Allah also warns the man against recklessness and lack of justice between the wives.
“The Messenger of Allah said: ‘Whoever has two wives and favors one of them over the other, he will come on the Day of Resurrection with one of his sides leaning.”
(Narrated by al-Tirmidhi, saheeh by al-Albaani, in saheeh al-Targheeb wa’l-Tarheeb – no. 1949)
Second, a man cannot obtain other wives if he has no ability to provide for them.
“And let those who find not the financial means for marriage keep themselves chaste, until Allah enriches them of his bounty.”
Third, a man has not right to use multiple wives as a way to brag within the community, as Islam strictly prohibits extravagance of any kind.
“O children of Adam, take your adornment at every masjid, and eat and drink, but be not excessive. Indeed, He likes not those who commit excess.”
Polygyny is not about a man obtaining excessive sexual gratification, and it’s not about women using their rights to manipulate their giving husband. Everyone has a role, and every role as a reason.

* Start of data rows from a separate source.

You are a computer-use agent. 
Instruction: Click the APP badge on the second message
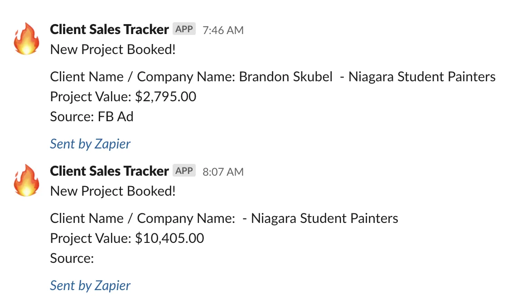[x=184, y=170]
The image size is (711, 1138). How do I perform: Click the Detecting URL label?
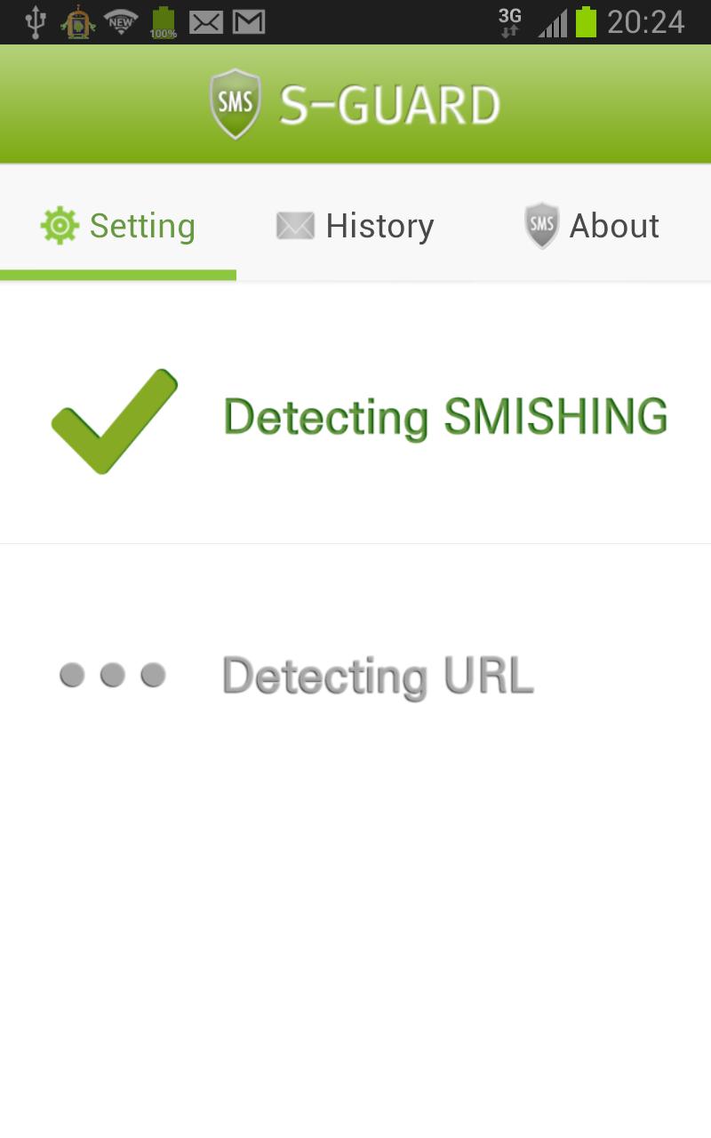[377, 676]
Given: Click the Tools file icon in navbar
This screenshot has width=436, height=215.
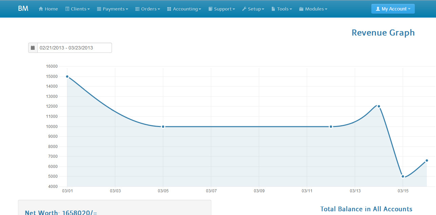Looking at the screenshot, I should click(273, 9).
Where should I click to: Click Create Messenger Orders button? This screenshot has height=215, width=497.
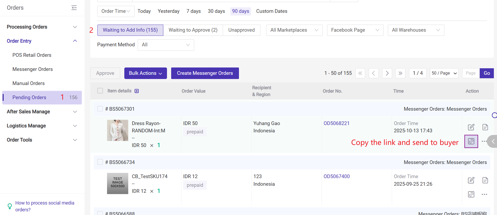[x=205, y=73]
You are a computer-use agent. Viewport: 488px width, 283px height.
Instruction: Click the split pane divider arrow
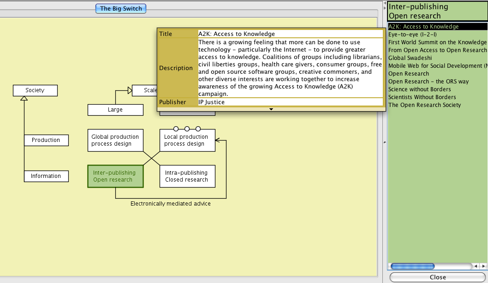(384, 143)
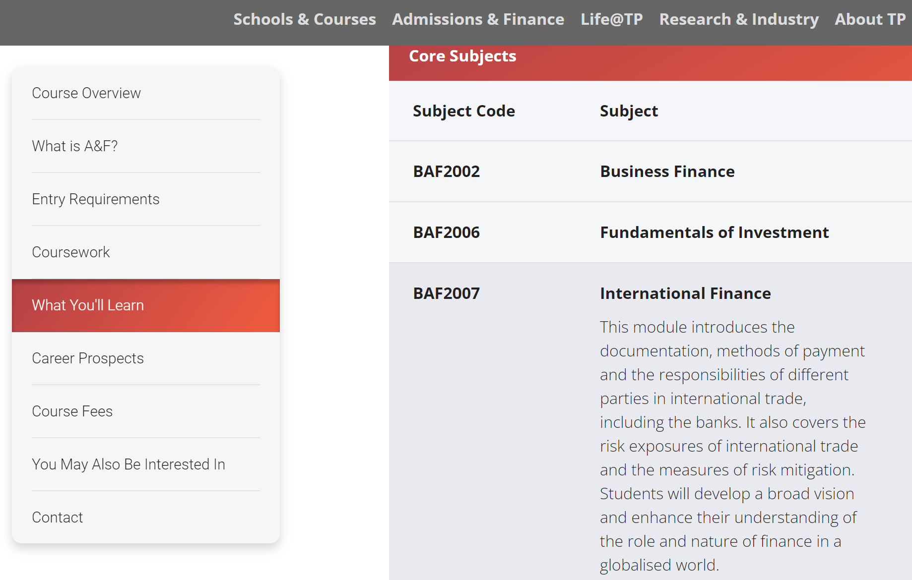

In response to a non-believer’s doubts about the benefits of polygyny to anyone other than the husband, Sheik Yusuf Estes said:
“Islam is very much about ‘the rights’. The rights for the husband, yes, but the rights for the women as well as the rights for the children that are a product of their relationship in marriage. Therefore, the child has the right to know who his father is, and how would he know if the woman had more than one husband? And the wife has the right to be maintained properly. How will she know she’s going to be provided for? (She can say) ‘Hey, I can look over here and see that this man provides very well for his existing wife, therefore he would have to treat me in the same way.”
The act of polygyny is all about choice and balances; therefore, polygyny in Islam is permissible, not a requirement. In fact, the majority of Muslim men worldwide do not choose the path of polygyny. This type of marriage is an incredibly daunting task to do within strict accordance of Allah’s law.
The world is much different now in comparison to Arabia during the time these laws were revealed, so it’s easy to understand why so many Muslims have fallen into the trap of believing that polygyny is a dirty and archaic practice. It’s important for us to remember there is perfection in every law Allah (swt) gives to us and great wisdom in the lifestyle of our Prophet (pbuh). Jealousy is a very real and uncomfortable experience for any woman in any marital situation, and one might assume that this amplifies in a polygynous marriage. The truth from Allah (swt) is that while it’s possible for a man to treat multiple wives equally within the laws of marriage, it is not always possible for a man to romantically love all of his wives the same, for this is a matter of the heart. Scholars agree this is the meaning behind this ayat:
“You will never be able to do perfect justice between wives even if it’s your ardent desire.”
And what wisdom does Islam give to the wives experiencing jealousy?
“Jihad is ordained for you, though you dislike it, and may be that you dislike a thing which is good for you and that you like a thing which is bad for you…”
Lust and heart filled eyes is never the best reason to marry, and it will never be what makes a marriage substantial and long-lasting. Sometimes widows and divorcees need a husband, a provider. Sometimes children need a father, a guardian. Modern society tells us that marriage based on lust is the best way to go, but everyday we watch these marriages fizzle out in divorce and unlawful infidelity.
Join together with your husband or wife for the reason Allah (swt) tells you to, and love in all aspects (emotional and physical) will fall comfortably into place.
If polygyny seems to be too much of challenge for you, avoid it. By all means, never insult it neither with the judgements you make on those who practice nor with your own actions if you practice polygyny incorrectly or in an abusive manner.
As one Muslim sister told me,
“Well, Allah did make men with more sexual prowess than women. Most women couldn’t physically handle a different man in 4 nights. Most sisters in my community have this complaint as do I. We polled among us and we prefer sex maybe once a week at most, but we also have other obligations beside just catering to our husband, so it would be different for women with no children. I have heard of women with sexual prowess that matched a man’s, but I have never met a woman like that in my entire life, even in my jahiliyah. Of my peers here, more than once a week and it’s not enjoyable, but just another chore. Also, most of the same sisters complain about sex being over before they realize any gratification, too. I only heard one sister complain about not enough sex, but she admitted her real issue was that he took another wife. So, I guess there are really so many variables”
Polygyny is a beautiful alternative to otherwise damper marital situations. It offers a solution for a man who is married to a barren or sickly wife and desires children, yet does not want to part from this wife. Polygyny protects women from the type of suffering that can occur from being without a husband, such as with the widowed and divorced. It also protects women from the humiliation that can occur when a husband prefers infidelity over legal marriage. Polygyny guarantees more women to enjoy the security and happiness found in marriage, as we know there are at all times in history (modern and ancient) more women in the world than men. It protects both husband and wife from placing themselves in potentially haraam situations.
Alhamdulillah for the good men and good women who love Allah (swt) so much that they find ease in comfort in this way of life He has offered to us.